A lack of visible equality and inclusivity amongst existing research teams, and therefore a lack of diverse role models, was recognised as a barrier for individuals to be able to visualise their own pathway to career progression or promotion.
Recruitment practices were discussed, with both survey respondents and attendees acknowledging that current practices advantage those who have had the opportunity to follow traditional academic or clinical pathways. This problem can be exacerbated by a lack of funding available for those from underrepresented backgrounds to develop an academic career. Other ‘hidden’ barriers to equal opportunities were discussed, for those who have caring responsibilities.
Solutions
It was suggested that education around the potential for prejudice, including information about who is commonly affected by discriminatory practices, or currently underrepresented in the academic primary care workforce, could help curb unconscious bias. When providing equality of opportunity, it should be made clear as to why underrepresented individuals are being given that opportunity. It was discussed that work to address EDI should be valued as ‘core’ academic work, and audited as such, and that individuals should be asked to demonstrate this work as a component of their criteria for promotion.
Recommendations were made about highlighting success stories (either internal examples or from other institutions) to learn from them and to apply similar practices. A more structured approach to mentorship for underrepresented groups was called for, to include support for psychological wellbeing. Mentorship and sponsorship schemes, tailored to those who are under-represented, was considered vital, with regular (formal and informal) check-ins to ensure people feel valued and not marginalised.

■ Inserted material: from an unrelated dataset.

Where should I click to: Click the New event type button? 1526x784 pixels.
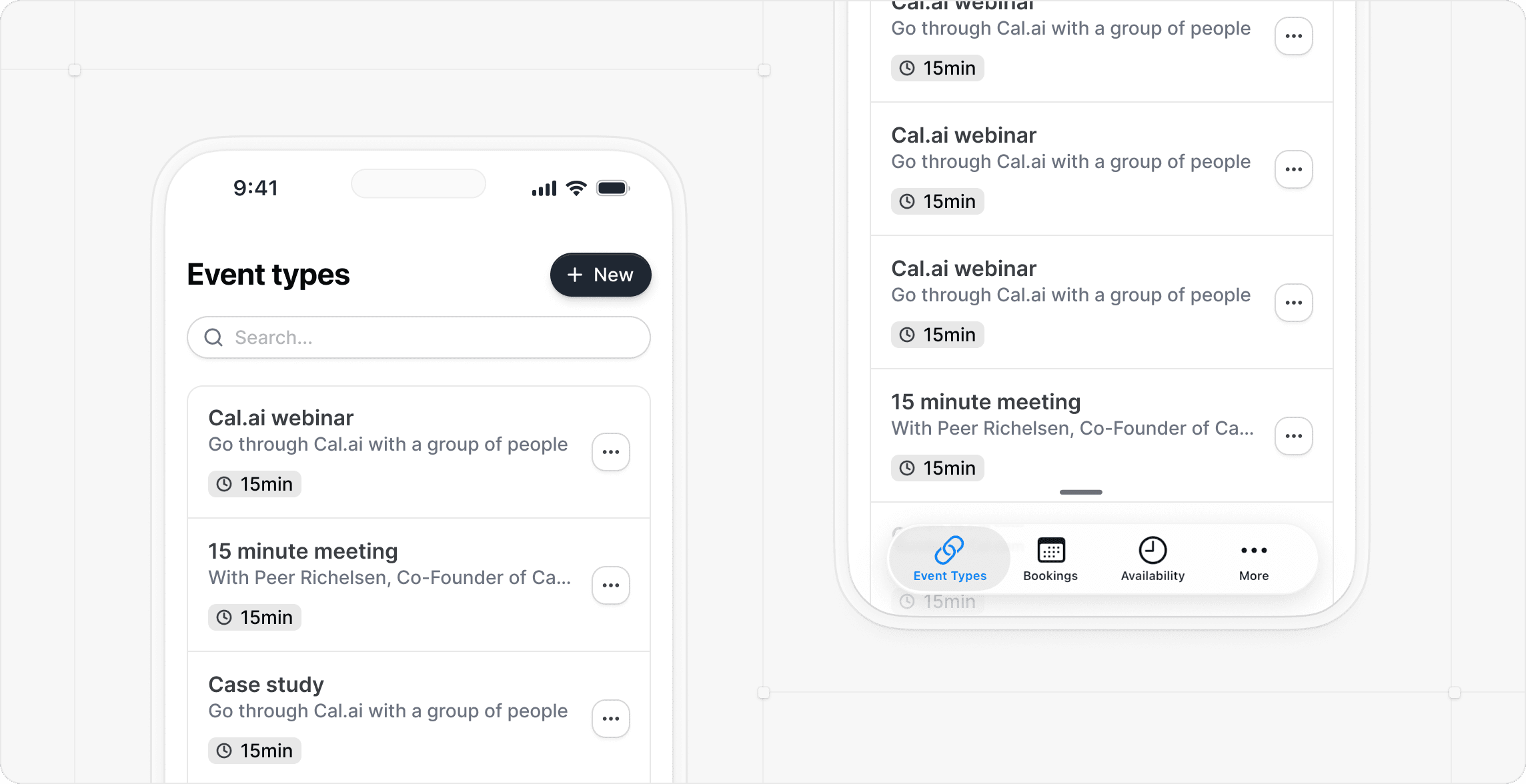point(600,274)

It was suggested that recruitment panels should be provided with better, structured EDI training. Recommendations included a change to recruiting practices so that life experience can be weighted fairly, alongside research or clinical experience. Equitable funding for international PhD students, or opportunities to seek additional funding, were called for. Transparent, upfront communication of employment rights, e.g. maternity leave, was asked for (including for PhD students and those with fellowship awards).
In summary
Those who responded to the survey or attended the workshops felt that the projection of positive and inclusive practices, into every aspect of the academic primary care workforce, was vital. They discussed the importance of safe, supportive spaces that allow those facing systemic barriers to thrive, feel they can belong and be themselves, without fearing judgement or prejudice. The concept of ‘lowering the curb’, where addressing the needs of a minority can lead to benefit in a variety of ways for the majority, was received well by all attending the workshop. This echoed the messages conveyed by conference keynote speaker, Lucy Potter @drlucypotter.bsky.social, who outlined her work on Inclusion Health: https://www.bristol.ac.uk/people/person/Lucy-Potter-4b3c4443-6469-4bc0-80c8-424e10046db6/.
Ensuring EDI in the workplace is likely to increase the creativity and productivity of individuals and their teams and therefore the wider academic community. EDI within academic primary care is likely to lead to better problem-solving and decision-making around primary care research priorities.